(Beginning of Given data)

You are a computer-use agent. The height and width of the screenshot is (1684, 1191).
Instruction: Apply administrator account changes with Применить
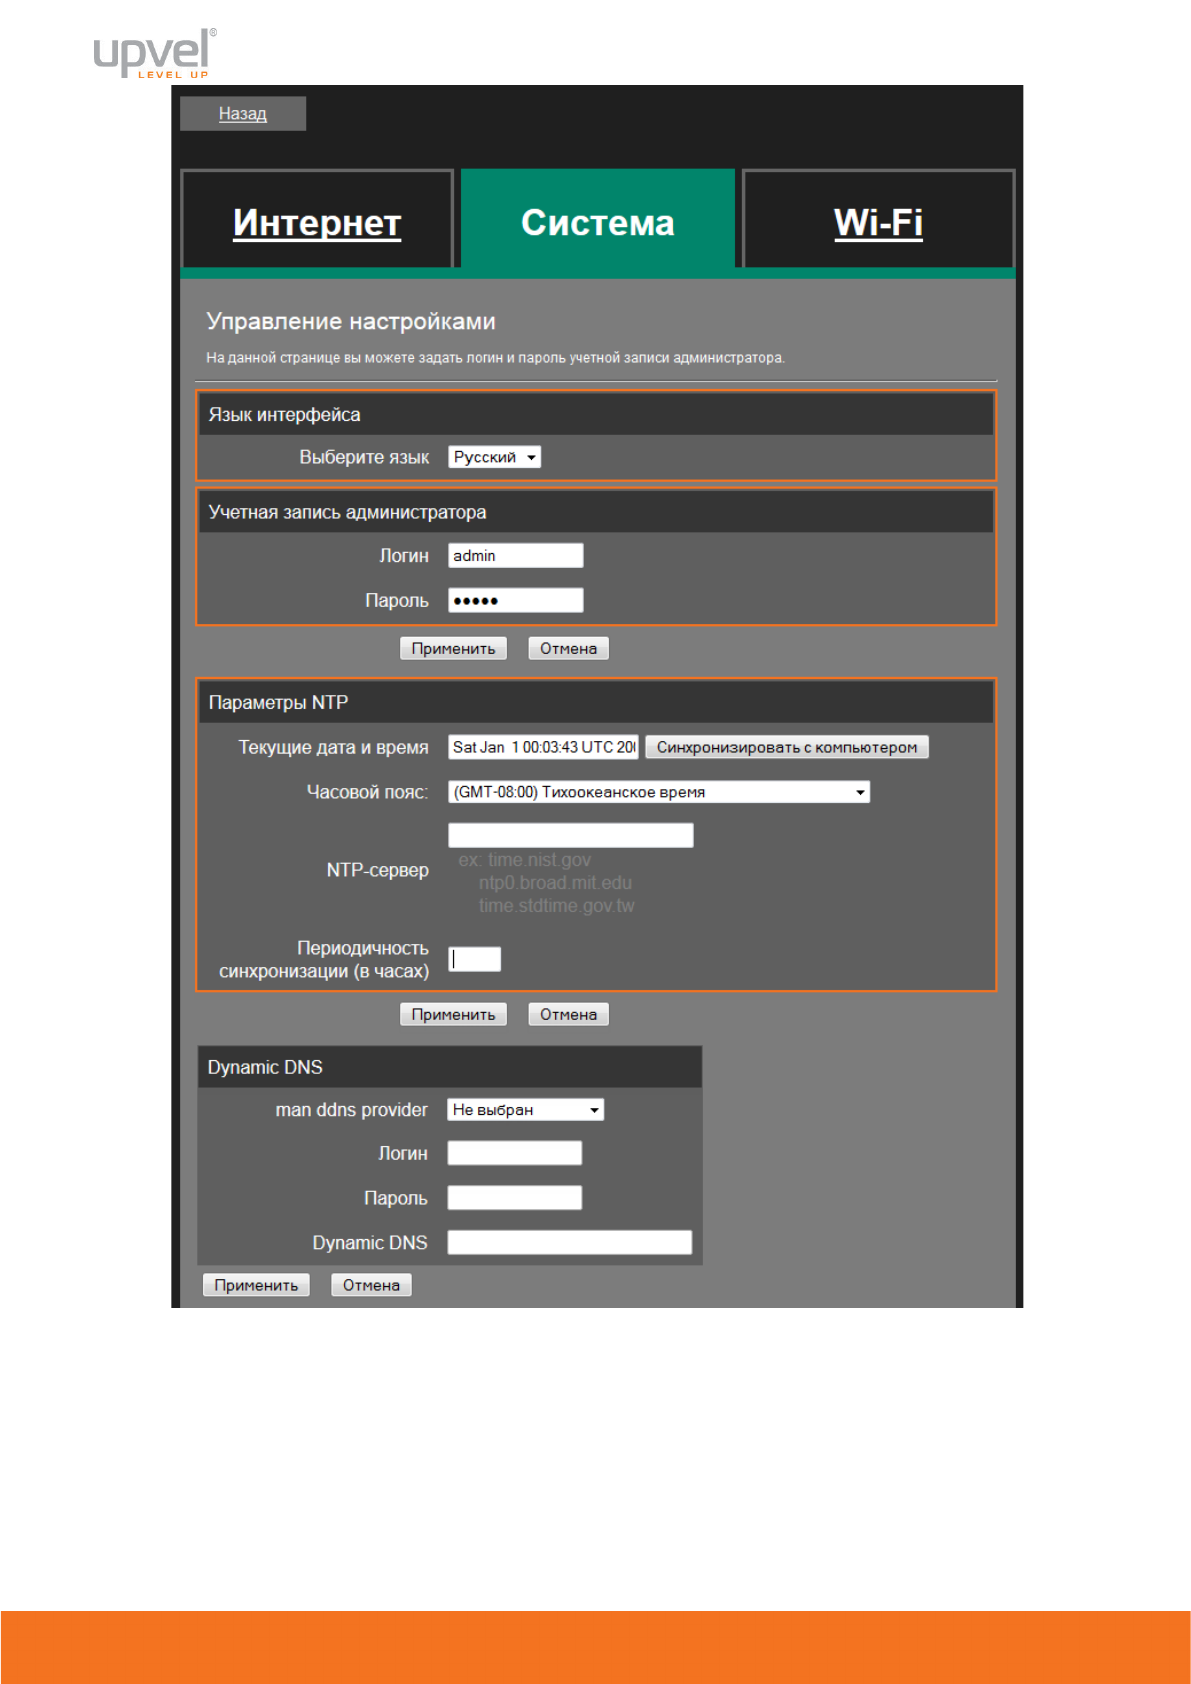tap(453, 649)
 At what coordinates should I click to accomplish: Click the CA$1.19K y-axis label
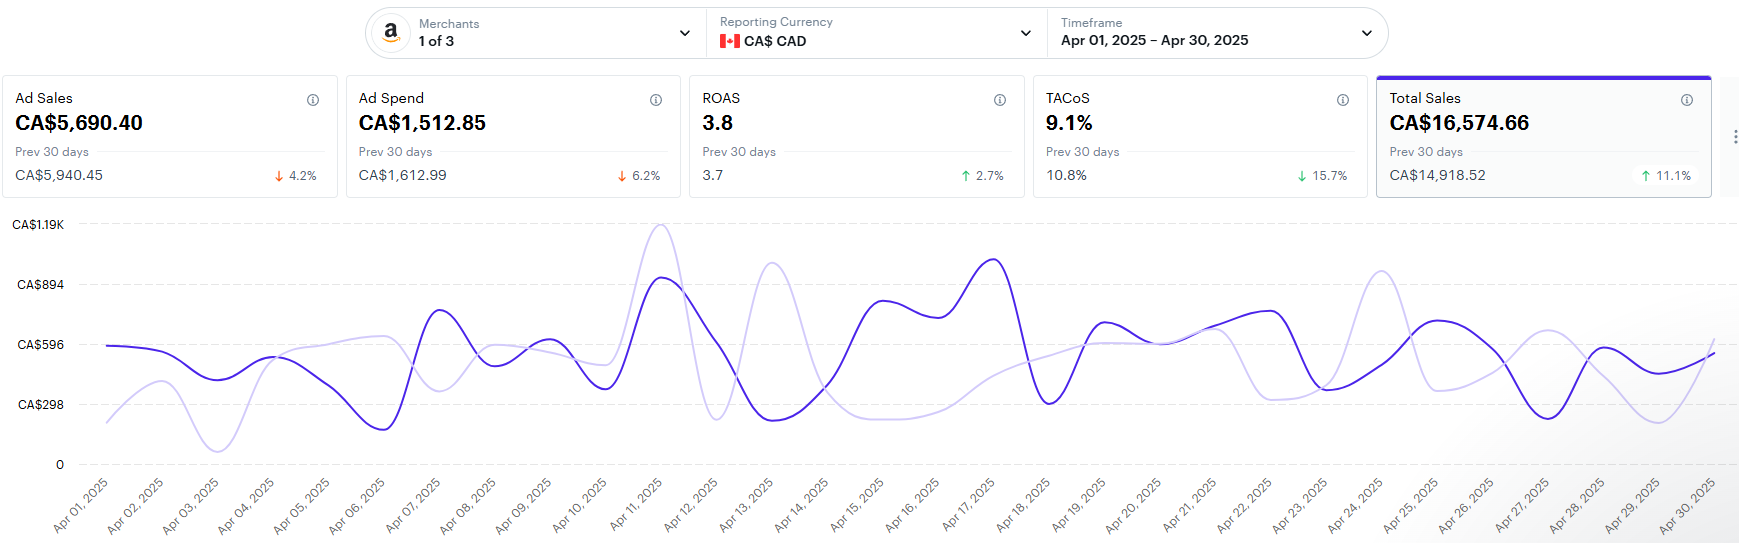click(38, 225)
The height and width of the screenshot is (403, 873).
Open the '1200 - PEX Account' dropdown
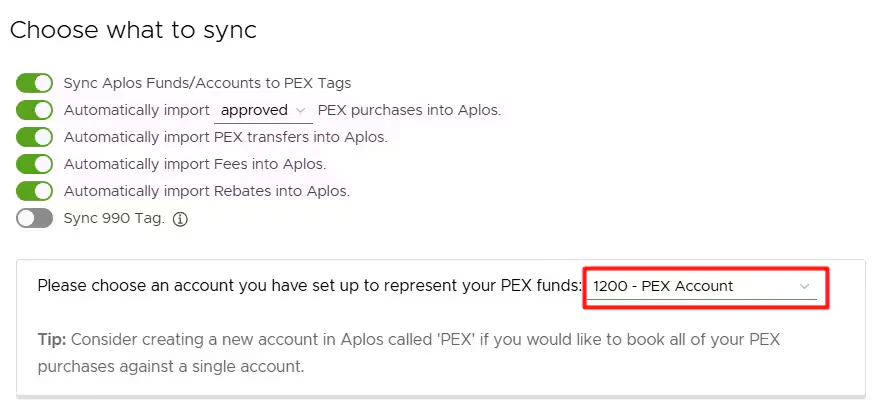(700, 287)
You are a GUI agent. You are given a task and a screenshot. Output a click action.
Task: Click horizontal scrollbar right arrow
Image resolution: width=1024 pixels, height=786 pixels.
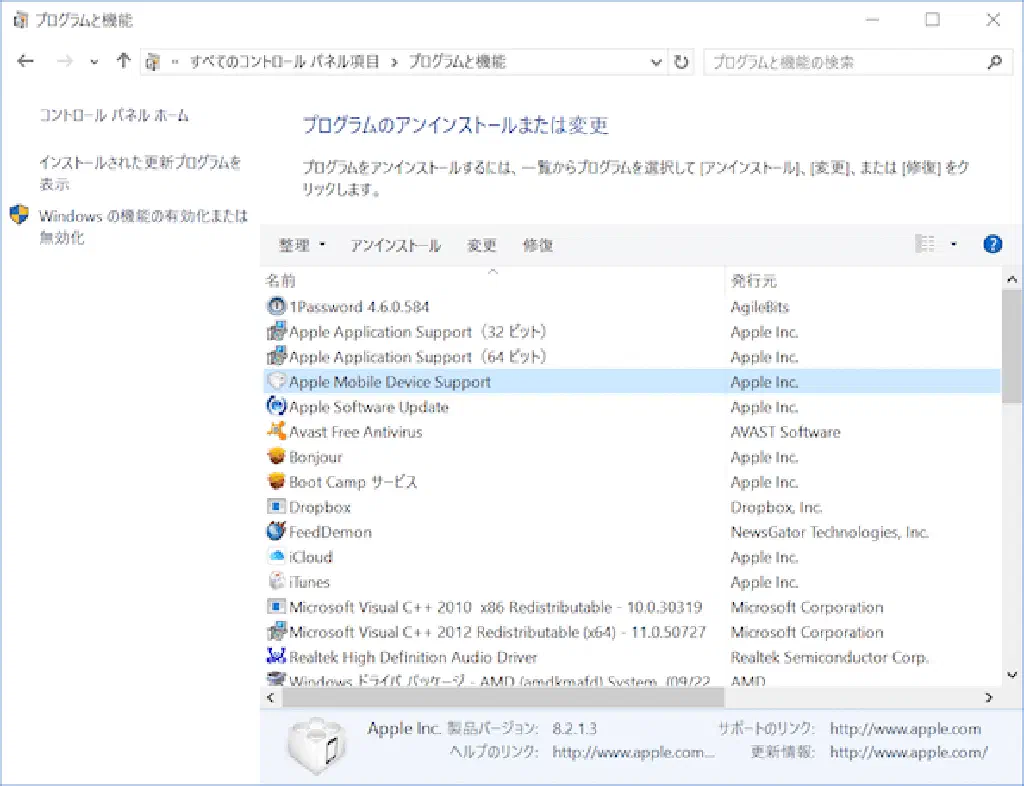tap(989, 697)
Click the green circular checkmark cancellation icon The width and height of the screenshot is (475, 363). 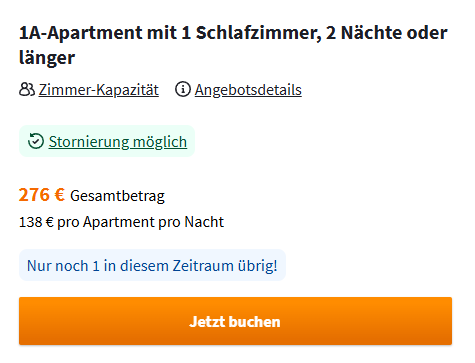pos(36,141)

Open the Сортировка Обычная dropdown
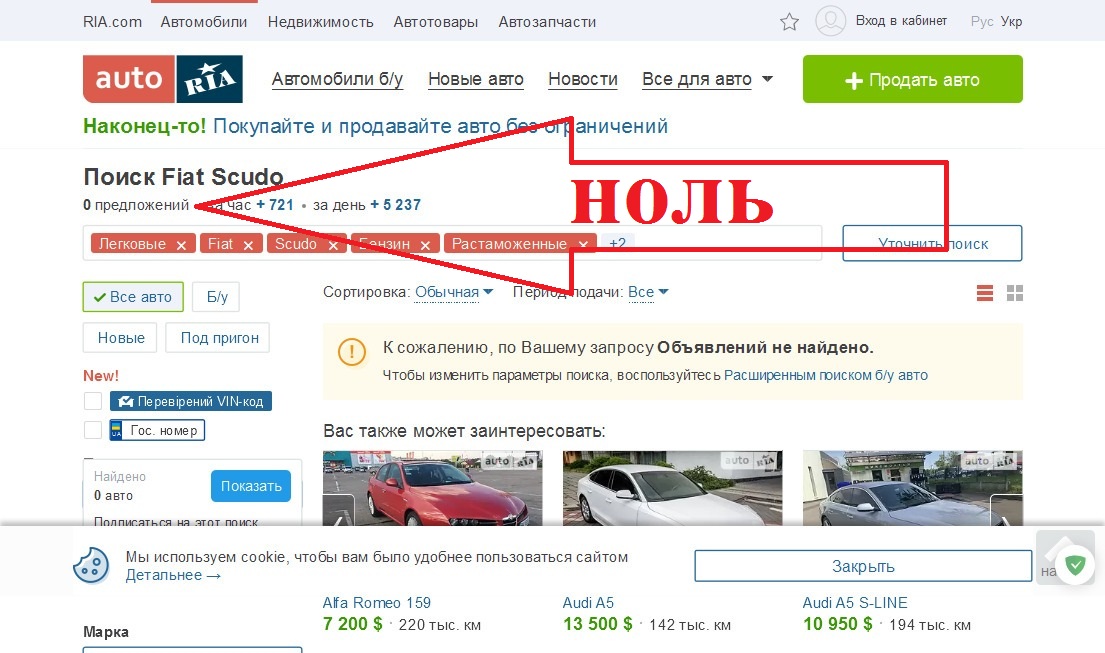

(End of Given data)

■ Assignment:
Using the material above, return each line in which the word "agent" occurs.

■ Solution:
You are a computer-use agent. The height and width of the screenshot is (1684, 1191).
You are a GUI agent. You are given a task and a screenshot. Output a click action.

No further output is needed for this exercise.